Fuad Bawazier dalam sebuah wawancara di televisi mengungkapkan bahwa Soeharto memiliki pemahaman ekonomi yang lemah karena Soeharto adalah orang yang sederhana namun juga kompleks. Secara intelektual, wawasannya sempit dan sederhana, hal ini disebabkan oleh pendidikannya yang terbatas. Ia juga tidak mempunyai kebiasaan membaca, merenung ataupun membuat suatu teori. Hal ini dimanfaatkan oleh ekonom-ekonom penjahat untuk meracuni pak Harto dalam menentukan kebijakan Ekonomi Makro. Ekonom-ekonom tu memberikan pemahaman kepada Soeharto bahwa APBN Indonesia berimbang antara penerimaan dan pengeluaran. Padahal yang terjadi adalah devisit, dikatakan oleh mereka berimbang karena pendapatan negara dari hutang luar negeri menutupi devisit negera sehingga terlihat berimbang. Selain itu pemerintah orde baru menganggap bahwa hutang luar negeri adalah sebuah bentuk kepercayaan kepada Indonesia, sehingga pemerintahan Soeharto gemar berhutang.

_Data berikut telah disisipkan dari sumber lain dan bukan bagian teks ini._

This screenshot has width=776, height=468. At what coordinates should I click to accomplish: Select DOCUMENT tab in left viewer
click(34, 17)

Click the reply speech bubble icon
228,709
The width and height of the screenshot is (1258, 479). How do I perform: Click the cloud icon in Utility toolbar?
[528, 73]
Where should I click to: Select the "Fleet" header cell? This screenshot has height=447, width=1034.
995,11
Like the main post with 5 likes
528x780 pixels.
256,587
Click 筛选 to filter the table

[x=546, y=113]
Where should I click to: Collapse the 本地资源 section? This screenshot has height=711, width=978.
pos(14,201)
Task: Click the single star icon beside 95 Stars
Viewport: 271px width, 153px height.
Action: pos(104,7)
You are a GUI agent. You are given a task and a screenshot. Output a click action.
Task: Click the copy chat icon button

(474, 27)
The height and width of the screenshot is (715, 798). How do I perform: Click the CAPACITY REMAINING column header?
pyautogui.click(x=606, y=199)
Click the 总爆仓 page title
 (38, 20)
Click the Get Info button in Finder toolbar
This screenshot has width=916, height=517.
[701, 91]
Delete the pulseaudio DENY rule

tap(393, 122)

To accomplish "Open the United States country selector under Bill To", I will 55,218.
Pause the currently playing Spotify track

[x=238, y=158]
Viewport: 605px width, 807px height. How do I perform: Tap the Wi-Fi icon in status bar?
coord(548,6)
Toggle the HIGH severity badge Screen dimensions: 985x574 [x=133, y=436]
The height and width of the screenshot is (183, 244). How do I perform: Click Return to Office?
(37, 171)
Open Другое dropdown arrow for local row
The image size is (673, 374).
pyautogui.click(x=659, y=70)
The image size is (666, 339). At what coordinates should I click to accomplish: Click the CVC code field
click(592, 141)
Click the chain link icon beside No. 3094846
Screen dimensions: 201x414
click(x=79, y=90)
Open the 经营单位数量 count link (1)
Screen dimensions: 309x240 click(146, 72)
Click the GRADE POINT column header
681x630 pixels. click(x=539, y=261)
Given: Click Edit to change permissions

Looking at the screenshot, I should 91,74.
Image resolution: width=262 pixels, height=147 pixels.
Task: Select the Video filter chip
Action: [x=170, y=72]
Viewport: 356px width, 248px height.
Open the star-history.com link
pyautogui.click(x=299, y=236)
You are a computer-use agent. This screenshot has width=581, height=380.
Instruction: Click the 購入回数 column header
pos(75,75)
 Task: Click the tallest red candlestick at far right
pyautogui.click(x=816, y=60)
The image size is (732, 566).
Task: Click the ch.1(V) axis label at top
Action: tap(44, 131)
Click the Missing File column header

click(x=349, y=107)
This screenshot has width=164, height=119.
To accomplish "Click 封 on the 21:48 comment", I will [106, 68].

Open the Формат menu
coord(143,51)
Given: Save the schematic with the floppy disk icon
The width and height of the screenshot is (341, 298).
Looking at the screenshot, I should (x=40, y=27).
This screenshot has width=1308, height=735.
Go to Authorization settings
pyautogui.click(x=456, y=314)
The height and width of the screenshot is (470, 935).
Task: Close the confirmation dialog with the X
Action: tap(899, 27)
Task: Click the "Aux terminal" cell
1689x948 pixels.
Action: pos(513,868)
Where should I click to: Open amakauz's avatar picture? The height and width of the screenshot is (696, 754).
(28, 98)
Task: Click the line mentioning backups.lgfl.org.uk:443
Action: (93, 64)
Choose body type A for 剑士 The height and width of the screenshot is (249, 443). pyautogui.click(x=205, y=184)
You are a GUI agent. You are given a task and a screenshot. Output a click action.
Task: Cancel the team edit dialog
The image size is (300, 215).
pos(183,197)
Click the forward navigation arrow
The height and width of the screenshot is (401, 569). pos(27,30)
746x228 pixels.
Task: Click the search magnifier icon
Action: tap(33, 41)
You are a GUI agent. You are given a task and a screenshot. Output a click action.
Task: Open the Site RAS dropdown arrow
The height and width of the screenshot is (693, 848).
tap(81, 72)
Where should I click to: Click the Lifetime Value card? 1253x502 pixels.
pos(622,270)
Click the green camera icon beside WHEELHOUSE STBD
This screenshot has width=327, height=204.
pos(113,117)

Ishak Raffick dalam bukunya Catatan Hitam 5 Presiden Indonesia mengungkapkan bahwa resep-resep IMF yang ditawarkan oleh ekonom-ekonom pejahat itu berakibat pada beban hutang yang sangat tinggi, apalagi setelah terjadinya krisis moneter yang mengakibatkan nilai tukar rupiah anjlok setelah band intervensi terhadap kurs mengambang terkendali itu dicabut, Indonesia pun limbung.

Maksud hati, Soeharto mau memeluk gunung untuk menghemat devisa, tapi yang terjadi, justru celaka. Ekonomi Indonesia kacau. Indonesia urung tinggal landas dan kembali digiring ke titik nol dalam pelukan IMF (hal 69). Soeharto yang sejak 1967 menopang pembangunan dari dana pinjaman IMF, seperti tak bisa mengelak. Dengan iming-iming umpan US$ 43 miliar, IMF lantas memaksa Soeharto menandatangani kesepakatan -terdiri 50 paragraf yang kemudian dikenal sebagai 50 point Letter of Intent (LoI)- dan ironisnya, kini jadi bumerang bagi siapa pun yang memimpin negeri ini.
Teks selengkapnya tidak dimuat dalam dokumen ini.